A Crime Against the Truth

COMMENTARY Crime and Justice

A Crime Against the Truth

Apr 28, 2000 2 min read
COMMENTARY BY
Edwin J. Feulner, PhD

Founder and Former President

Heritage Trustee since 1973 | Heritage President from 1977 to 2013

Say there was an outbreak of influenza in New York, a city of 8 million, and 11 people died. A tragedy, yes, but you would hardly call it an epidemic. Yet according to race agitator Al Sharpton, the 11 fatal police shootings in New York last year are a contagion aimed squarely at the city's minorities.

The shootings of Patrick Dorismond and Amadou Diallo are undeniably tragic. But it's wrong to tar the New York City Police Department as racist on the basis of just two headline-grabbing incidents. That label is a verbal hand grenade, and the pin shouldn't be pulled without solid evidence that the epithet fits.

It doesn't. Those castigating the NYPD as bigots with itchy trigger fingers are conveniently ignoring the fact that New York has become a much safer place for New Yorkers of all races. In fact, the crackdown on crime has benefited blacks more than it has whites.

In 1990, under Mayor David Dinkins, 1,096 blacks were killed in New York. By 1999, that number had been slashed by two-thirds, to 356. The citywide drop in crime has greatly benefited minority neighborhoods such as Central Harlem and Crown Heights, "where murder is today 90 percent lower and kids can now go to bed without hearing the nightly rattle of gunfire," reports New York City Journal editor Brian C. Anderson in a recent paper.

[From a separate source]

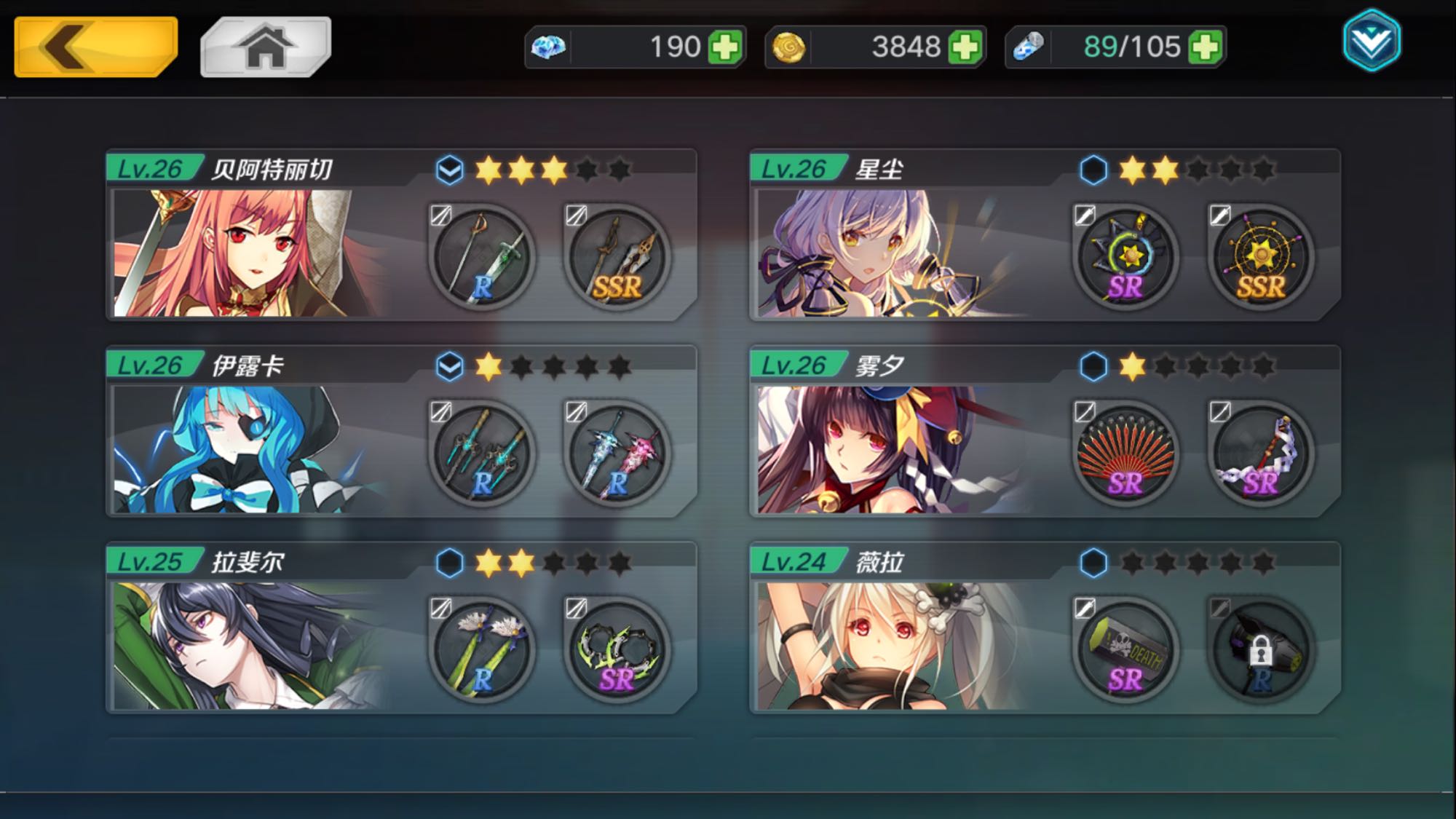Select 拉斐尔's green ring SR weapon

click(617, 649)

Anderson cites several other statistics that help explain why-despite the highly volatile Dorismond and Diallo incidents-the NYPD still enjoys a high level of support among New York City minorities (close to 80 percent, according to the U.S. Bureau for Justice Statistics). For example, the use of force by the police has declined dramatically, with less than 1 percent of the officers using their weapons in 1998, a 25 percent drop from 1993's total. Shootings by police officers declined 67 percent over the same period.

In fact, New York's rate of fatal police shootings is better than most major American cities: 0.48 per 1,000 officers, compared to Philadelphia's 0.72 and Washington's 3.12. And even though the NYPD since 1994 has been prosecuting "quality of life" crimes that bring it into greater contact with criminals, the number of fatal shootings by police officers has fallen from 23 in 1993 (when 266,113 arrests were made) to 19 in 1998 (when 403,659 arrests were made). Civilian complaints are down too. Yet we're to believe this represents an "out of control" force bent on violating every civil right on the books.

Unfortunately, these facts don't square with Al Sharpton's political agenda. So he does what any demagogue would do: He ignores them. That way, he and his supporters can claim with straight faces that it's "open season" on New York City blacks and that "they keep murdering our young black men." Meanwhile, the "No Justice, No Peace" signs keep popping up at every rally. "We're going back to the streets," Sharpton said at a recent press conference. "This is necessary to put pressure on the federal government so that they know that our lives are on the line."

There's a crime being committed here, all right-a crime against the truth.

Edwin J. Feulner, Ph.D. is president of The Heritage Foundation, a Washington-based public policy research institute.